Quand les médicaments se retrouvent dans l’eau
Les Suissesses et les Suisses consomment trop de médicaments, en particulier durant les dix dernières années de vie. Plusieurs études l’ont déjà relevé: la surmédication toucherait 60% des résidentes et des résidents en EMS. Ces derniers consommeraient quotidiennement 12,8 médicaments. Cette problématique en engendre une autre: celle des conséquences des substances médicamenteuses sur l’environnement, en particulier sur les lacs et rivières.
«Notre corps transforme beaucoup de médicaments que nous consommons en les rendant plus solubles afin qu’ils soient éliminés avec les urines, explique Nathalie Chèvre, écotoxicologue et chercheure à l’Université de Lausanne.
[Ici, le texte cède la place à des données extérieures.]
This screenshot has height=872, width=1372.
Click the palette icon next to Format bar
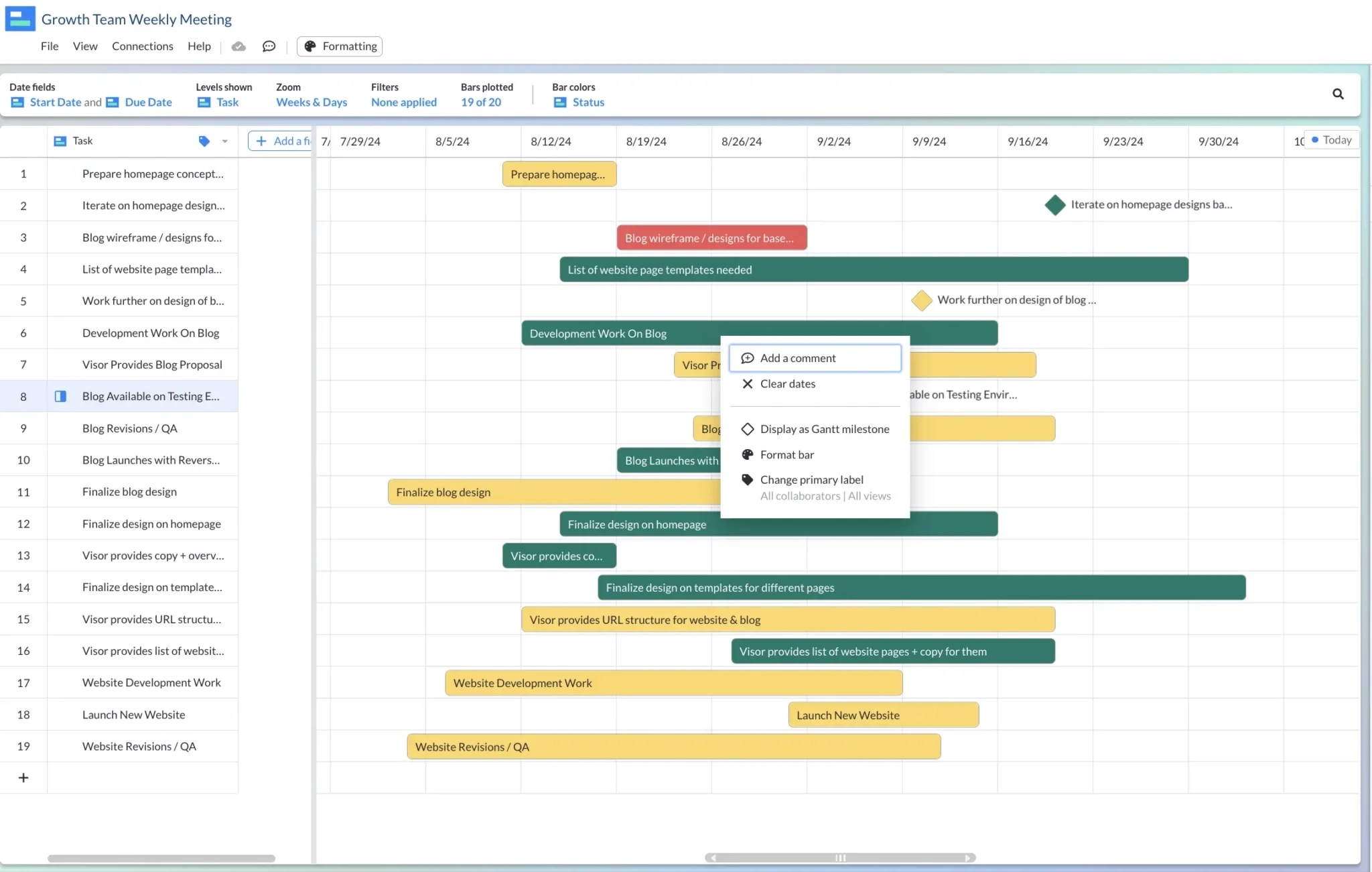[747, 454]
Une grande majorité des substances actives se retrouvent donc dans le cycle hydrique.» L’experte relève deux enjeux majeurs: la toxicité élevée de certaines substances comme les antibiotiques, les hormones ou les immunosuppresseurs, qui ont des effets visibles sur la biodiversité aquatique; et la quantité des substances présentes, en lien avec une consommation élevée au sein de la population. «Les STEP ne sont pour la plupart pas équipées pour éliminer les substances médicamenteuses, souligne Nathalie Chèvre. Une étude portant sur 258 cours d’eau dans le monde a démontré que les rivières de certains pays développés comme la Belgique étaient davantage contaminées que celles de pays en développement. Ces derniers n’ont souvent pas de STEP, mais leurs populations consomment moins de médicaments.»
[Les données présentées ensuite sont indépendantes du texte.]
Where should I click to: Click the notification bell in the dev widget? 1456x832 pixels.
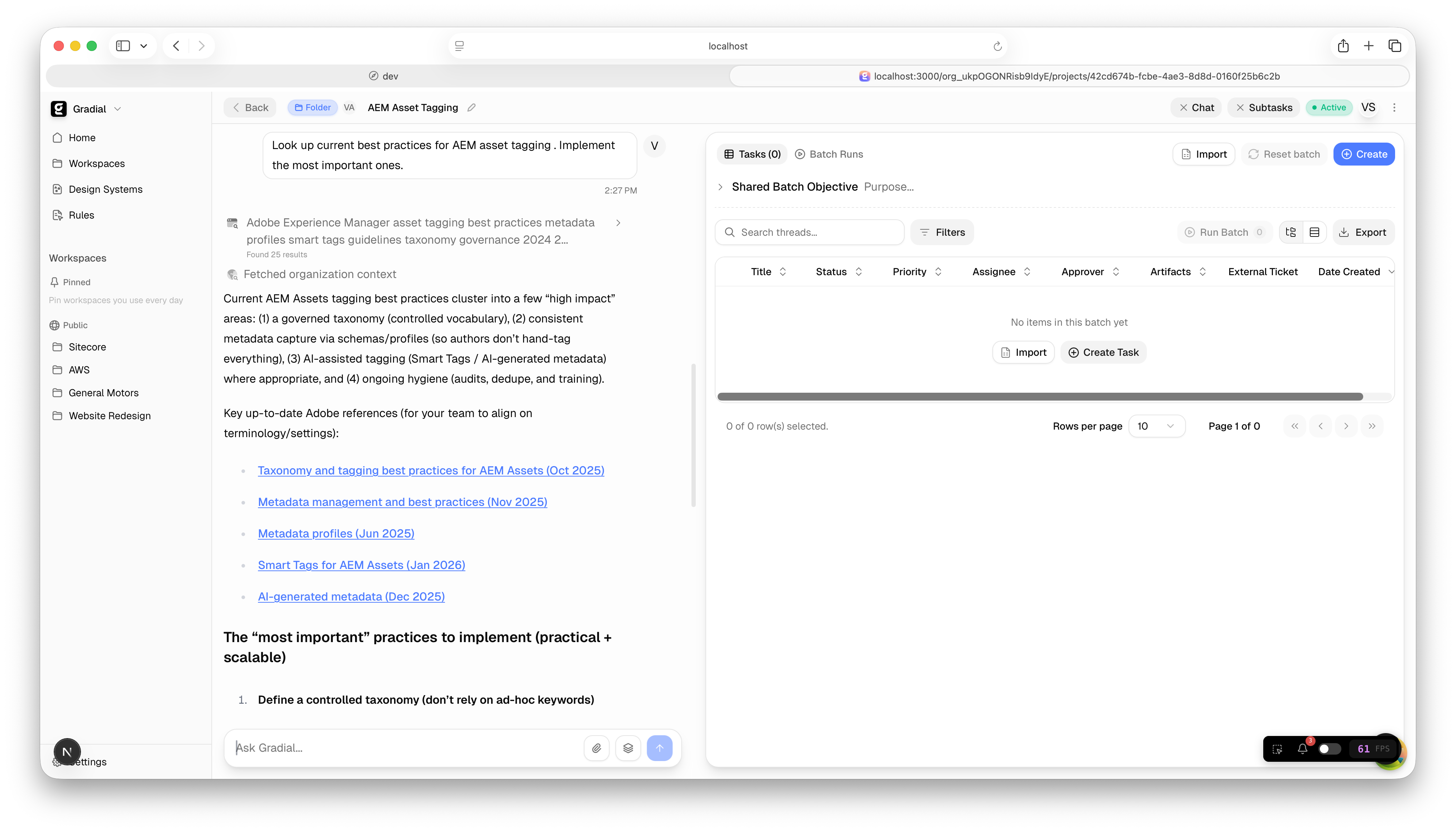[1302, 749]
À l’heure actuelle, on ignore où se situe le point de bascule au-delà duquel un écosystème pollué ne peut plus fonctionner. «Mais ce risque est présent, affirme l’écotoxicologue. Les médicaments répondent à un besoin, mais les consommer en excès risque de détruire notre environnement. Il faudrait que la population et le monde médical prennent conscience que chaque médicament consommé se retrouve dans l’eau potable que nous buvons tous. Certes en quantités infimes, mais les conséquences sur la santé à long terme ne sont pas connues. Cela renvoie à des enjeux de solidarité collective.» Nathalie Chèvre relève encore que la source du problème n’est pas seulement à chercher du côté des patient·es ou des médecins, mais aussi du côté de l’élimination des médicaments ou des rejets des industries pharmaceutiques.